Education Scholarship encompasses a variety of academic activities. Boyer’s classic definition, from his 1990 report Scholarship Reconsidered, outlines four categories of educational scholarship:

1. Scholarship of discovery (research)
2. Scholarship of integration (connects across disciplines and contextualizes)
3. Scholarship of application (engagement; connection between research and practice)
4. Scholarship of teaching (teaching and learning)

This definition is now widely accepted across multiple academic disciplines and enables the support and recognition of a wide spectrum of scholarly educational activities.

In order to be considered scholarly, Glassick (2000) developed assessment criteria that are applicable across diverse areas of education. These are:

1. Clear goals
2. Adequate preparation (incorporates up to date knowledge and consultation)
3. Appropriate methodology
4. Significant results
5. Effective dissemination (through peer-reviewed publication, or presentation to ensure results are publicly available to others)
6. Reflective critique

With regard to the scholarship of teaching, excellent teaching per se is not in and of itself scholarly activity. Instead, several education theorists (Diamond, 2002; Hutchings and Shulman, 1999; Fincher et al. 2000) have defined scholarship in teaching as being public, open to critique and evaluation and in a form upon which others can build.

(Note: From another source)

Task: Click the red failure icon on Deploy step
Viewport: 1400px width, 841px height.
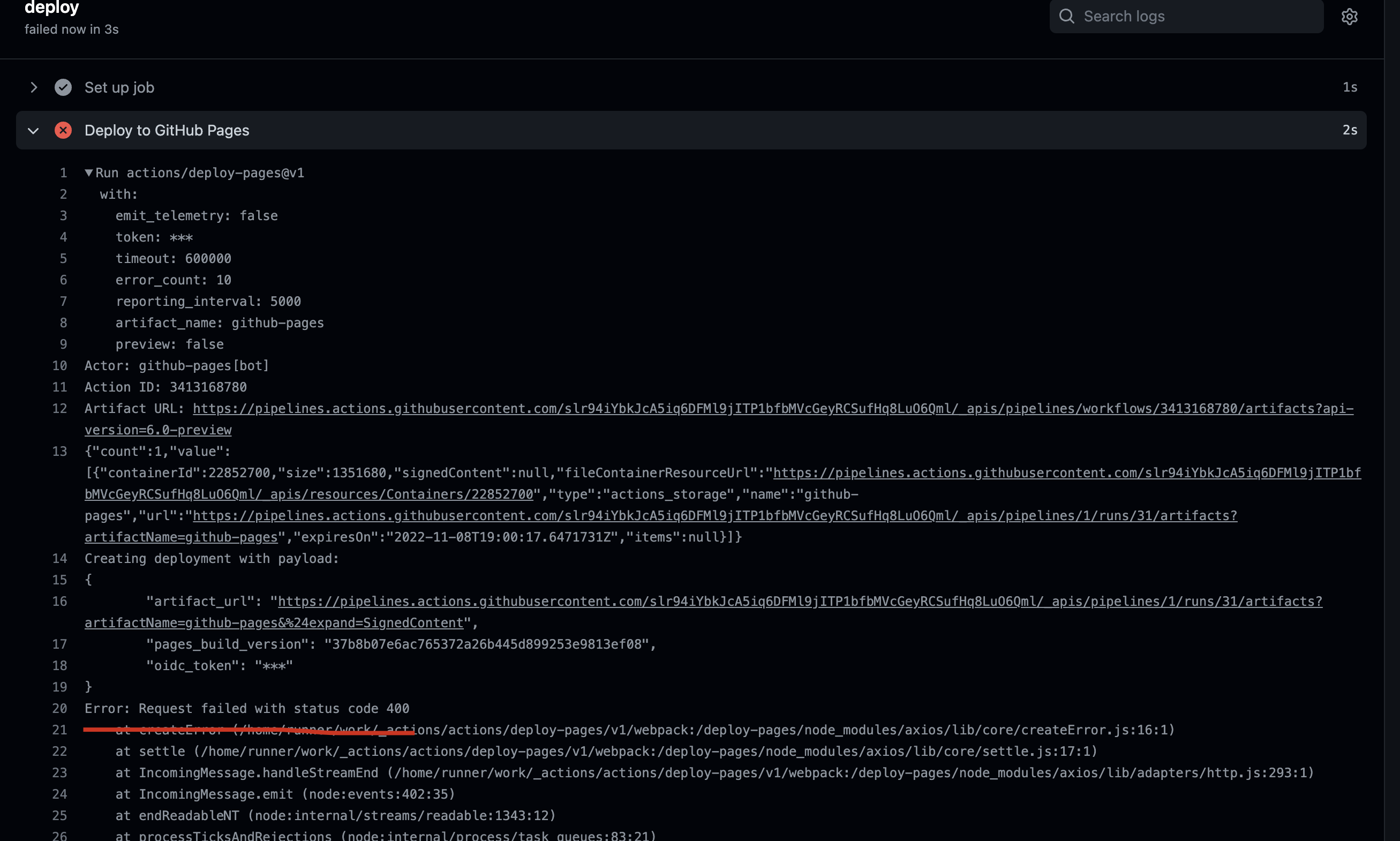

Based on the work of the 2005 AAMC Working Group on Educational Scholarship, the AAMC's Educational Scholarship Guide states that Education Scholarship "refers to any material, product or resource originally developed to fulfill a specific educational purpose that has been successfully peer-reviewed and is subsequently made public through appropriate dissemination for use by others.”



References:

 

AAMC. (2013). Educational Scholarship Guides. Retrieved July 2014 at: https://www.mededportal.org/download/190392/data/educational_scholarship_guide.pdf

Boyer, E.L. (1990). Scholarship Reconsidered: Priorities of the Professoriate. Princeton, NJ, Carnegie Foundation for the Advancement of Teaching.

Diamond, R.M. (2002). Defining Scholarship for the Twenty-First Century. New Directions for Teaching and Learning, 90, 73-79.

Fincher, R-E.E., Simpson, D.E., Mennin, S.P., Rosenfeld, G.C., Rothman, A., Cole Mcgrew, M., Hansen, P.A., Mazmanian, P.E. & Turnbull, J.M. (2000). Scholarship in Teaching: An Imperative for the 21st Century. Academic Medicine, 75 (9), 887-894.

Glassick C.E. (2002). Boyer’s Expanded Definitions of Scholarship, The Standards for Assessing Scholarship, and the Elusiveness of the Scholarship of Teaching. Acad Med, 75, 877-880.